Let \(O_1\) be the subclass of O which contains the meromorphic, normalized and injective functions \(g : W\longrightarrow \mathbb {C}_{\infty }, \) that looks like [2]:

$$\begin{aligned} g(z)= z + \sum _{\begin{array}{c} k=3 \end{array}}^\infty \frac{b_k}{z^k}, 1< |z|<\infty \end{aligned}$$

(1.1)

With \(g(\infty )= \infty , g'(\infty )=1.\)

Let V be the subclass of univalent functions from O such that:

$$\begin{aligned} \Bigg | \frac{g'(z)}{z^2}+1 \Bigg | > 1, z\in W \end{aligned}$$

Let \(V_2 \) be the subclass of V. Let \(V_{2,\mu }\) be the subclass of \(V_2 \) which contains the functions of the form (1.1) and satisfies the condition:

$$\begin{aligned} \Bigg | \frac{g'(z)}{z^2}+1 \Bigg | > \mu , z\in W \end{aligned}$$

for \(\mu >1 \) and we note \(V_{2,1} = V_2. \)

Let \(p\in \mathbb {R}\), with \(1< p < 2,\) S(p) is the subclass of O with all the functions such that:

$$\begin{aligned} \Bigg | \Bigg (\frac{g(z)}{z}\Bigg ) ^ {''} \Bigg | > p, z \in W \end{aligned}$$

Then we obtain the inequation:

$$\begin{aligned} \Bigg | \frac{g'(z)}{z^2}+1\Bigg | > \frac{p}{|z|^2} \end{aligned}$$

Let A be the class of analytic functions f(z) defined in the open unit disk \(U:= \{z\in \mathbb {C}: |z|< 1 \}\) and normalized by the conditions:

$$\begin{aligned} f(0)=0=f(0)-1. \end{aligned}$$

Let S be the subclass of A consisting of univalent functions in U, of the form:

$$\begin{aligned} f(z)= z+\sum _{\begin{array}{c} k=3 \end{array}}^\infty a_k z^k . \end{aligned}$$

Let T be the univalent subclass of A which satisfies:

$$\begin{aligned} \Bigg | \frac{z^2 f'(z)}{(f(z))^2}-1 \Bigg | < 1, z\in U \end{aligned}$$

Let \(T_2\) be the subclass of T for which \( f''(0)=0.\)
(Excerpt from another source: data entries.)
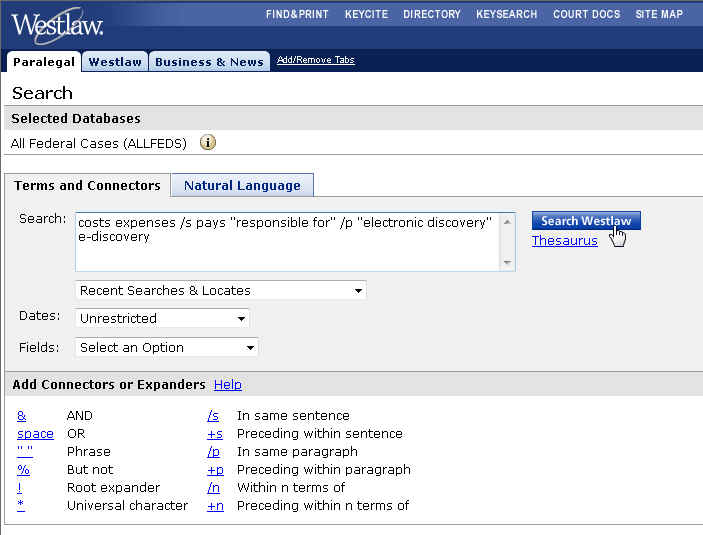Image resolution: width=703 pixels, height=535 pixels.
Task: Insert the & AND connector
Action: pos(21,415)
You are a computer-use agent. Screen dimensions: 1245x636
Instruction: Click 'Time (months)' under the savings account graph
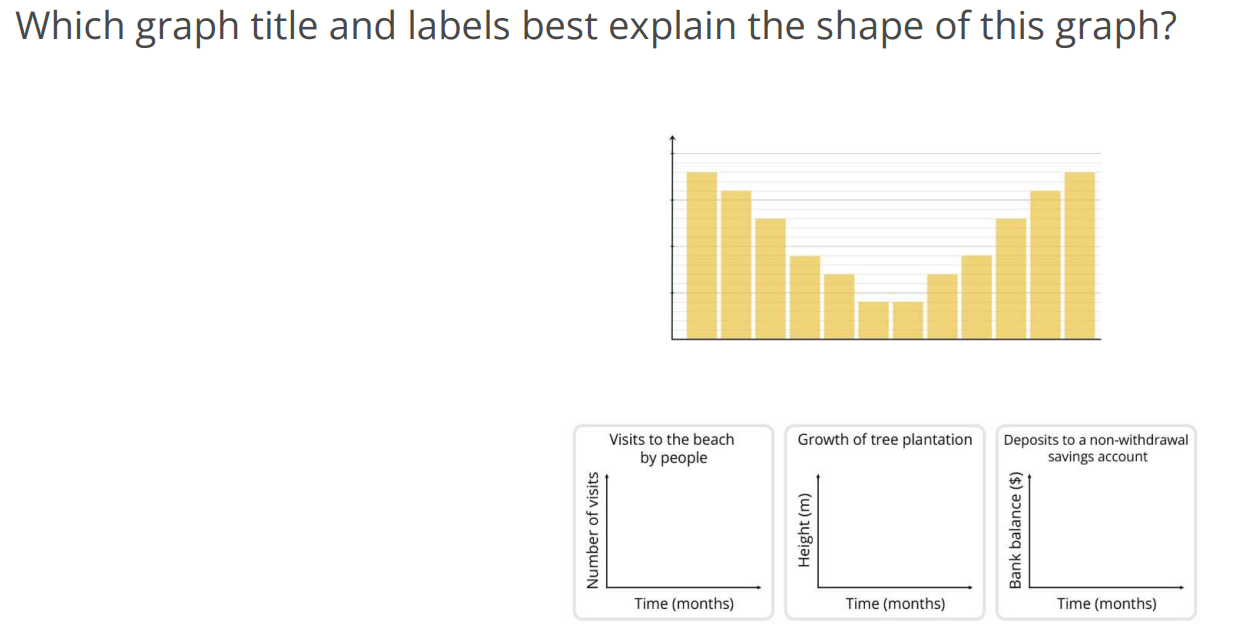1107,603
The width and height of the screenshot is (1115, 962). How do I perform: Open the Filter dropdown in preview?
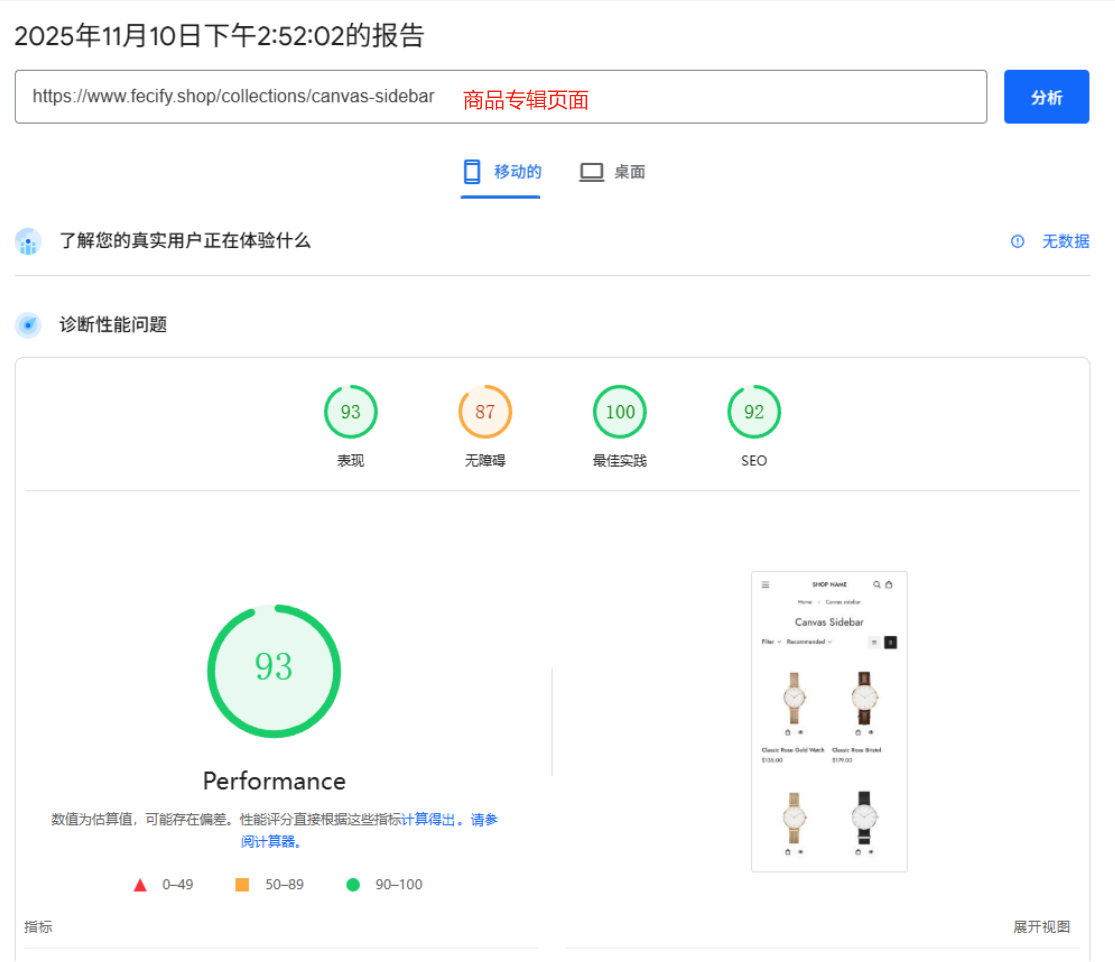tap(770, 642)
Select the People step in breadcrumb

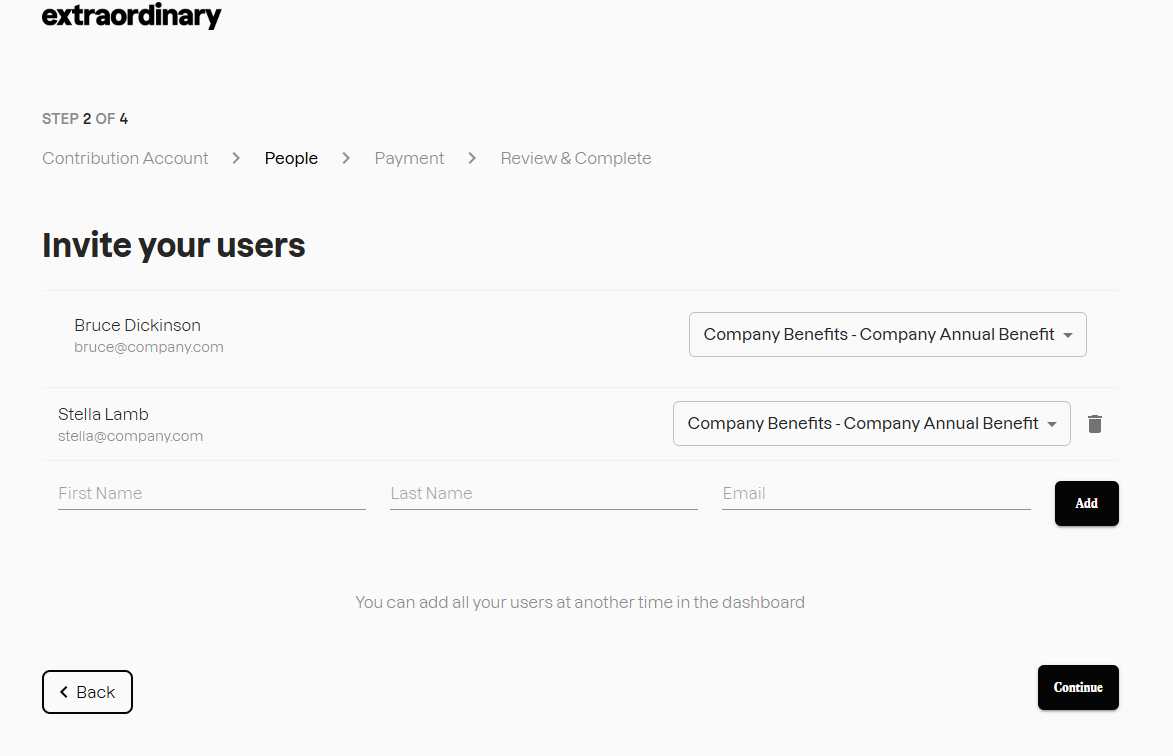coord(291,158)
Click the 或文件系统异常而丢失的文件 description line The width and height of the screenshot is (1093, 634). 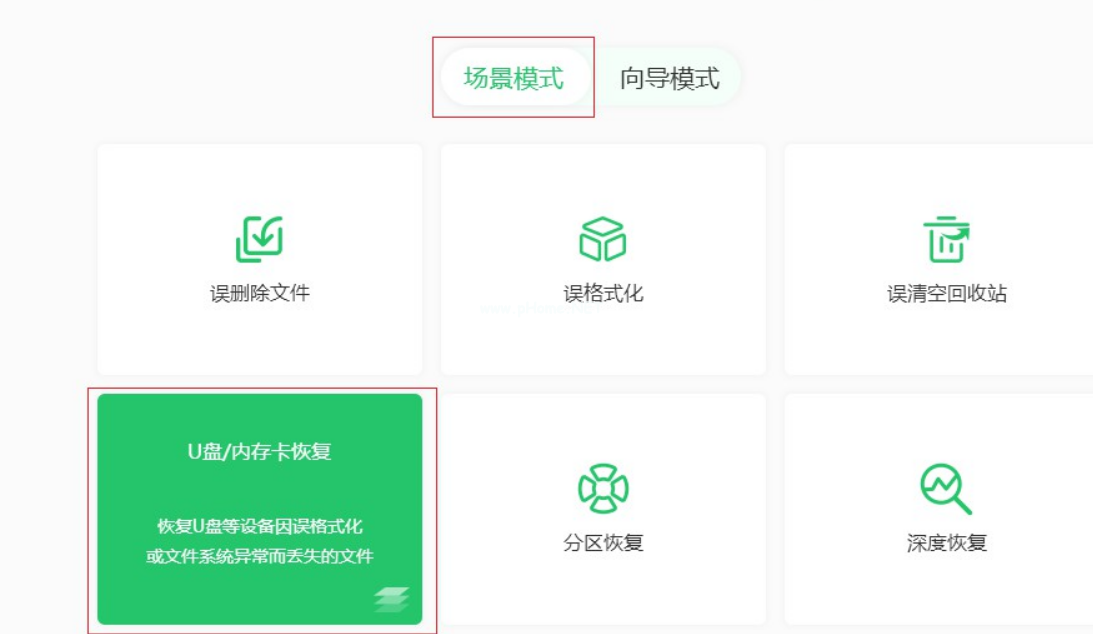click(259, 556)
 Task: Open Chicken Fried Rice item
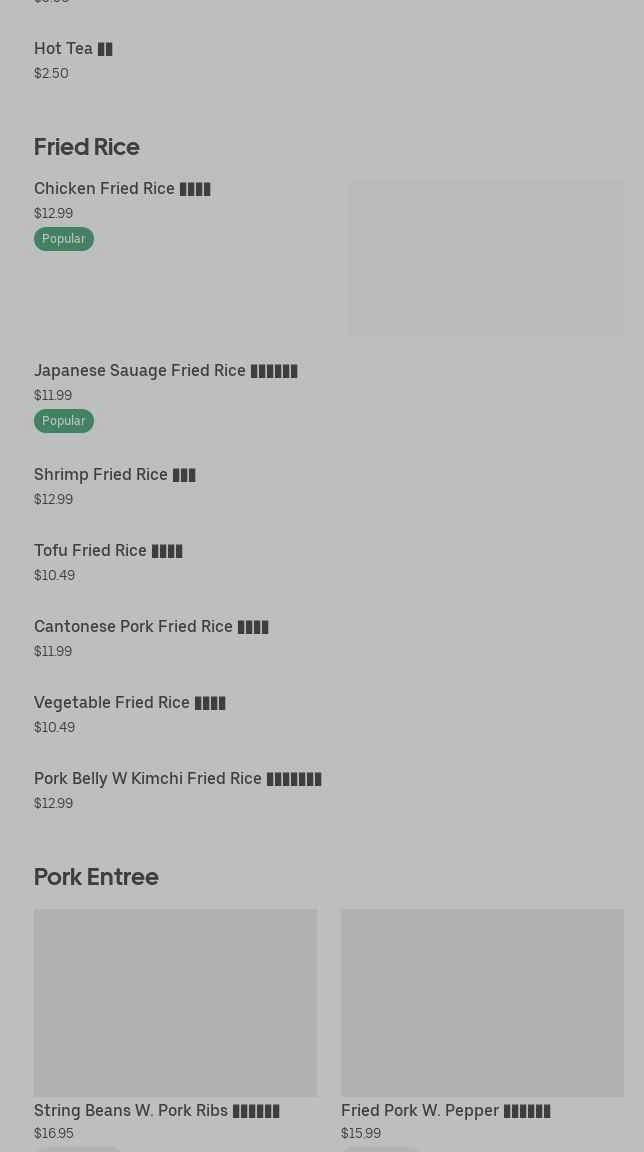point(122,188)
It is known that between the S class and the \(\sum \) class there are the following links:

Proposition 1.1

[2]

1. (i)

   Let f \(\in \)S and g(\(\varsigma \))=1/f(1/\(\varsigma \)), \(\varsigma \in W\). Then g \(\in \sum \) and g\((\varsigma )\ne \)0, \(\varsigma \in W\).

2. (ii)

   If g \(\in \sum \) and g\((\varsigma )\ne \)0, \(\varsigma \in W\), then f \(\in \)S where f(z)=1/g(1/z), \(z \in U\).

Let \(F_{\alpha _1, \alpha _2,\ldots ,\alpha _n, \beta }\) be the integral operator introduced by Daniel Breaz and Narayanasamy Seenivasagan [3]:

$$\begin{aligned} { F_{\alpha _1, \alpha _2,\ldots ,\alpha _n, \beta } (z) = \left\{ \beta \int _{0}^{z} t^{\beta -1} \prod _{\begin{array}{c} i=1 \end{array}}^n \left[ \frac{f_i (t)}{t}\right] ^{\frac{1}{\alpha _i}} dt \right\} ^ \frac{1}{\beta }} \in S, \end{aligned}$$

(1.2)

and we take into account that \(f_i (t) \in S.\)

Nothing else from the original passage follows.